Monday, January 14, 2008

Holy Fucking Cats!

Late, late, late, late entry, but oh, so welcome. Ladies and gentlemen:
Steve Reding!

For those of you who don't know Steve Reding, let me just describe him a little. He's like Santa Claus (non-Tim Allen version) and your funny great uncle all rolled into one. Regardless of which style he gets, he's going to look like Papa Smurf. I swear, if he comes in for Check-In sporting blue skin and a red hat, I'm handing over the trophy right then and there.

This is nearly the best news I've gotten all year. A close second to finding out that they busted the syndicate that stole my kidneys, a finger, three toes, my Isles of Langerhans, and my wallet.


Maximum Check-In Sideburn Length

Have I mentioned that Wednesday is Check-In Day? Have I mentioned it a thrillion times? Good. This is a thing I like to call Covering My Ass, or Shifting The Responsibility To You. If you come in on Wednesday unprepared for your Check-In, who's fault is it now? That's right! It's yours! Fantastic.

It's not enough to just shave your face clean for your first Check-In. No. You also need to trim your sideburns to regulation length. What is the allowed length? Check the graphic below for a visual representation.
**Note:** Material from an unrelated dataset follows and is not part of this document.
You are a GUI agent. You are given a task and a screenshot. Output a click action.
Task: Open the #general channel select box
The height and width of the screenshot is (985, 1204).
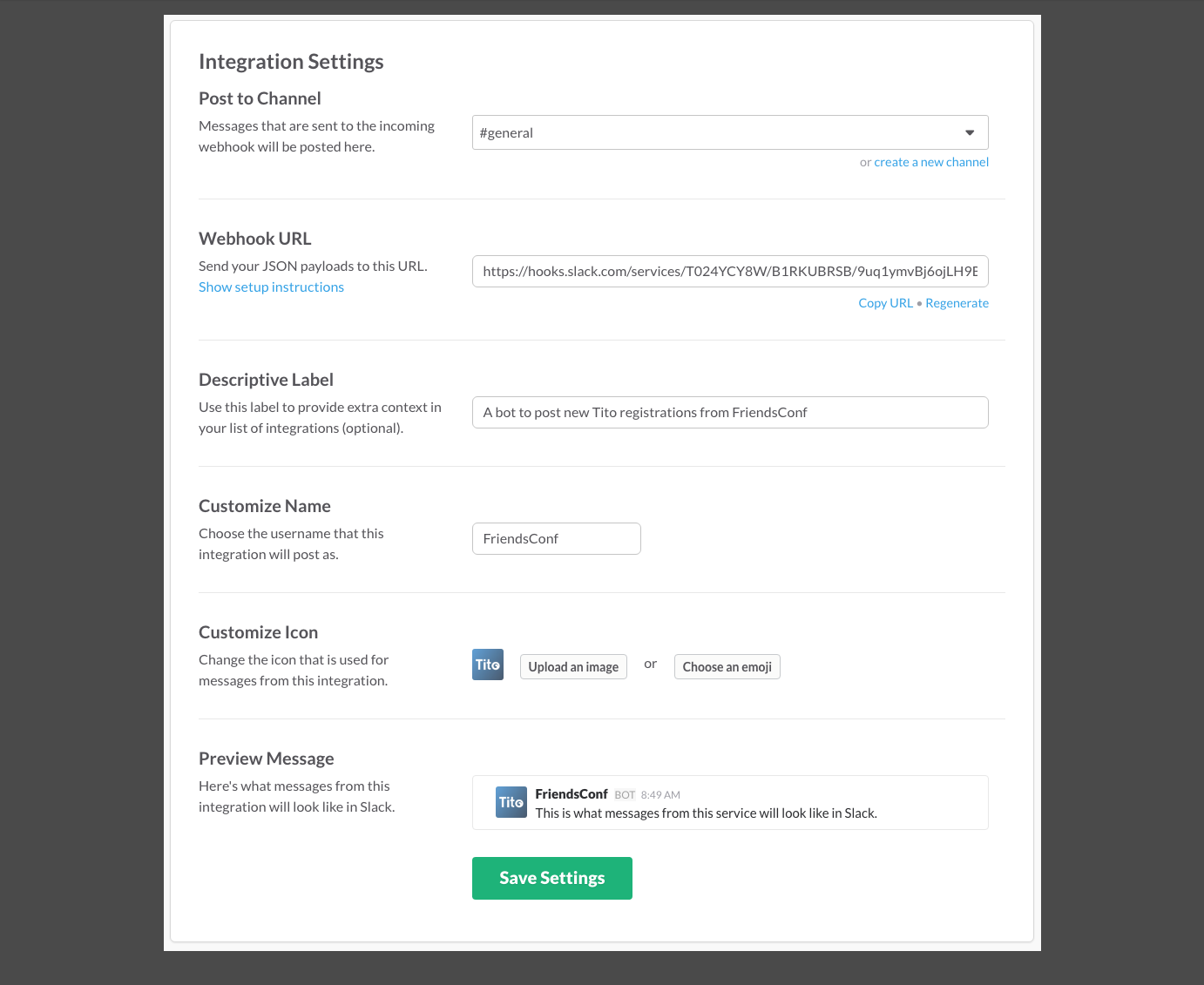pos(730,132)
You know that little tab in your ear area that looks like it's more attached to the head than the ear? The one that faces backwards and kind of covers up your ear canal a little? Yeah, that one. I'm not sure what else it's supposed to do on Earth, but it's chief function is to guide you to your Maximum Check-In Sideburn Length. Your sideburns should not be longer than halfway down the little tab, which is the area indicated by the line on the monkey. Don't touch the monkey!! For the love of Pete, just look.

Wednesday is the Day One Mantastic 2008 Photographic Check-In And Style Choosing Day! Come in clean shaven with your sideburns shortened appropriately. Don't chimp it all up! The Funky Presidents wouldn't.